Wednesday, September 16, 2009

Read Along: Week Six - The Two Bears

Chapter 6 is called “The Two Bears”. We will also continue to do the Christmas in July stuff, as well.

Pictures from HatsFineandFancy from a Museum visit.  The Ontario Black Bear

  1. Discuss different types of optical illusions. Look at Rorschach (sp?) prints and see what things you might find, or look at Escher paintings/prints.
  2. Google the type of brown bears that lived in Wisconsin during the mid-to-late 1800s. Compare to the types of bears that may live or have lived in your area of the world.
Christmas in July: .
  1. Flower pressing. For those of us in the northern hemisphere, flowers are all around us right now. Pick some flowers and press them in books or make a leaf press. After a couple weeks, make them into pictures, or put them in a scrapbook, with their names and where you found them. Or for Christmas presents, mount them into a picture frame to be hung on a wall or used as a serving tray. Or mount them onto cards or writing paper with clear mactac to give as stationary sets.

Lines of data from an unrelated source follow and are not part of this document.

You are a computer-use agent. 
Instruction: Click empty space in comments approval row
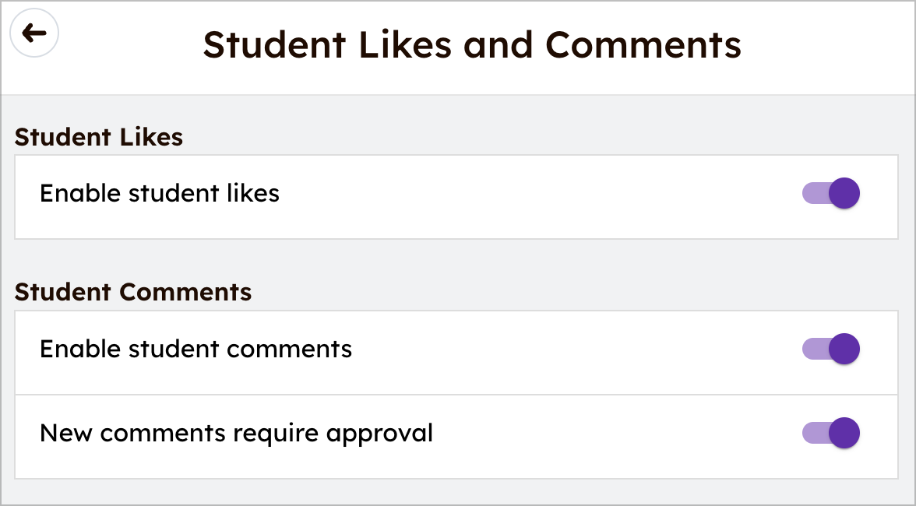click(x=615, y=434)
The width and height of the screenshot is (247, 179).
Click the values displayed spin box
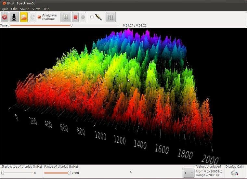(189, 173)
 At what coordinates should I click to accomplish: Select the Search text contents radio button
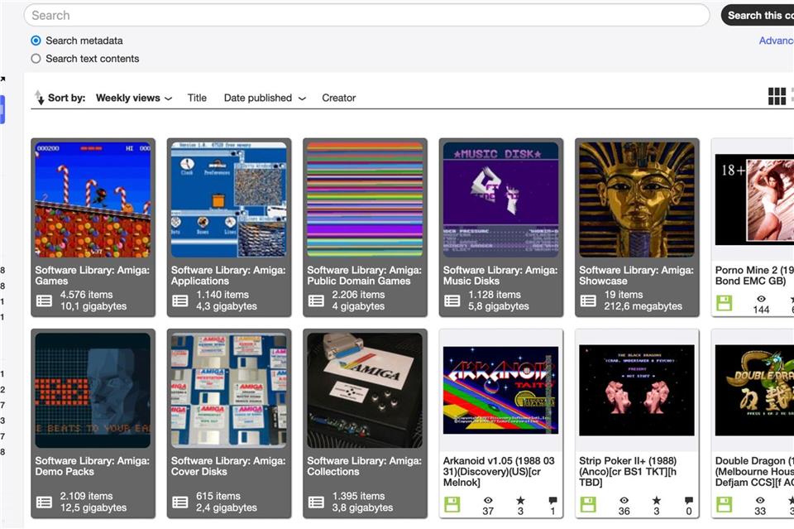pyautogui.click(x=34, y=58)
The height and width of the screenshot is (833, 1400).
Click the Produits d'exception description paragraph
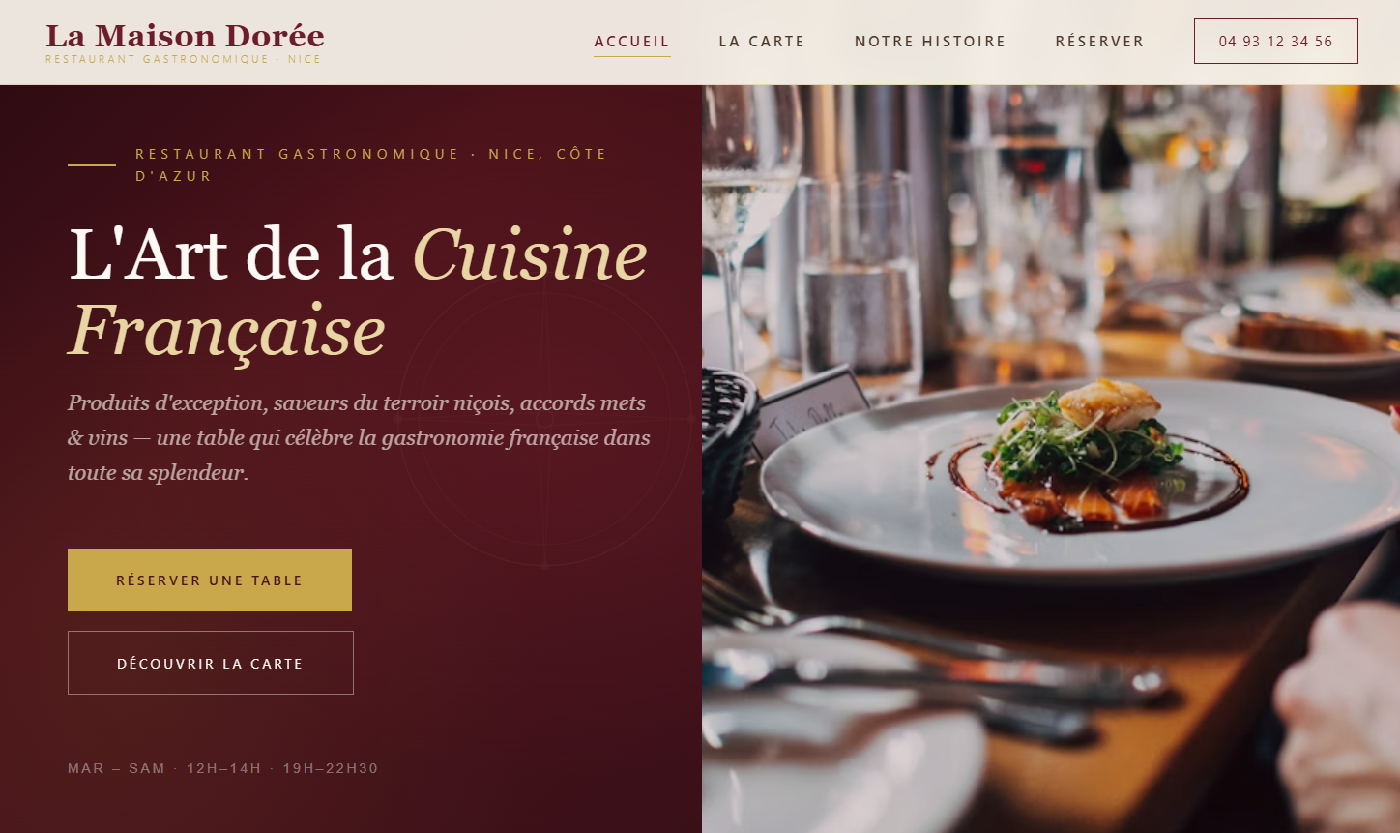tap(359, 437)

  2. Flower Pounding Tutorial: There are some great tutorials online. I have done this with preschoolers, and they love it! Find some brightly-colored flowers; some light-colored cotton or linen (no synthetics!) fabric; a rubber mallet, child’s building block, or something other that fits nicely into your hand and you can safely pound it without it breaking; a flat surface on which to pound; old newspapers/brown paper, or anything else you can use to place between the pounding surface and the fabric.
Cover your work area with the old paper. Pull off individual petals from the flower and arrange them however you would like on the paper. (This is best if you start small) You can make a picture, or arrange the flower the way it was naturally grown, or just petals from different flowers, etc. Carefully place the fabric on top in a single layer. Locate the petals underneath, and, taking your pounding tool, gently pound on top of the fabric where the petals are. You should be able to see the pigments of the petals coming through, especially if it is a thin fabric. The petals should eventually be destroyed, and you can only use each one once. But on the fabric, you should see the imprints of those petals. You can then set the colors on the fabric in your dryer, or even lay it out in the sun on the grass for a few hours.